• What you are asked to do: Which lines hold the word "Follow"? Copy each of them from the material.

• Supplied material:
______

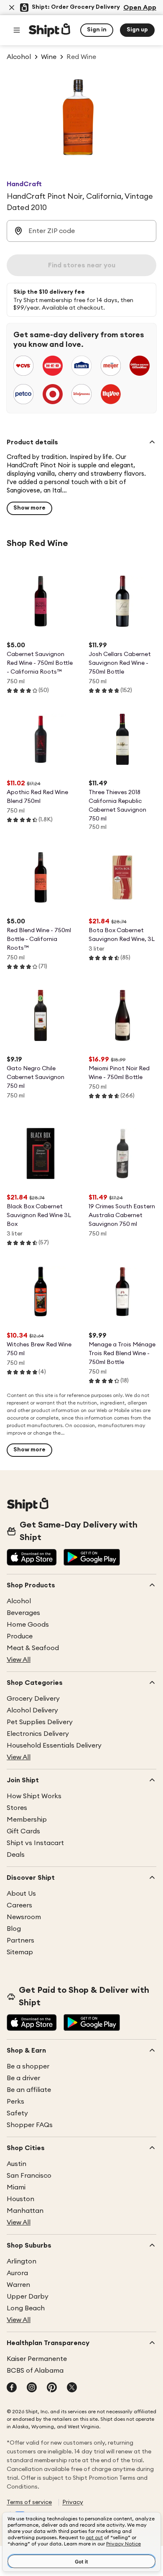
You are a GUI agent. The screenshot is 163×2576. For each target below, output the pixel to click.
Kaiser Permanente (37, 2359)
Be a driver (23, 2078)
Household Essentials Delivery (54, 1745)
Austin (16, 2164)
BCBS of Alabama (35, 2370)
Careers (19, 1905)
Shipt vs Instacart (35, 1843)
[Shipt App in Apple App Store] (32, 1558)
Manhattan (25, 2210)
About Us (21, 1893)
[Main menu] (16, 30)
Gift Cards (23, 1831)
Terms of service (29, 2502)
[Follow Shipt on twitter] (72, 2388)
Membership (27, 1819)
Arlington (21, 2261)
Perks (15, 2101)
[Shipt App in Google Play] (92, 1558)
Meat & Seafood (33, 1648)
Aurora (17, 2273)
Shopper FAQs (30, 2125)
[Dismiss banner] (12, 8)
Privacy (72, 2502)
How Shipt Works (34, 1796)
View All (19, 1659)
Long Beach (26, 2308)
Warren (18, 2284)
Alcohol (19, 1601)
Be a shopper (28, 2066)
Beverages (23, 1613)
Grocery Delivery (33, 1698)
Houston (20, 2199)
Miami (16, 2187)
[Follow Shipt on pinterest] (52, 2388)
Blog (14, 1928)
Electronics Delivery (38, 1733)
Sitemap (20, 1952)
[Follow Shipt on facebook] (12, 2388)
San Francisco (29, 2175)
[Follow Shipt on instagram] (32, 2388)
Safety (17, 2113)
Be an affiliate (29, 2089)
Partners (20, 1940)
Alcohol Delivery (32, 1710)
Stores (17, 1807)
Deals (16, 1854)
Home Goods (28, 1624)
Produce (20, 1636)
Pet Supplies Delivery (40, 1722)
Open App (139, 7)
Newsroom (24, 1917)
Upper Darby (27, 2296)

______

• Written answer:
[Follow Shipt on twitter] (72, 2388)
[Follow Shipt on pinterest] (52, 2388)
[Follow Shipt on facebook] (12, 2388)
[Follow Shipt on instagram] (32, 2388)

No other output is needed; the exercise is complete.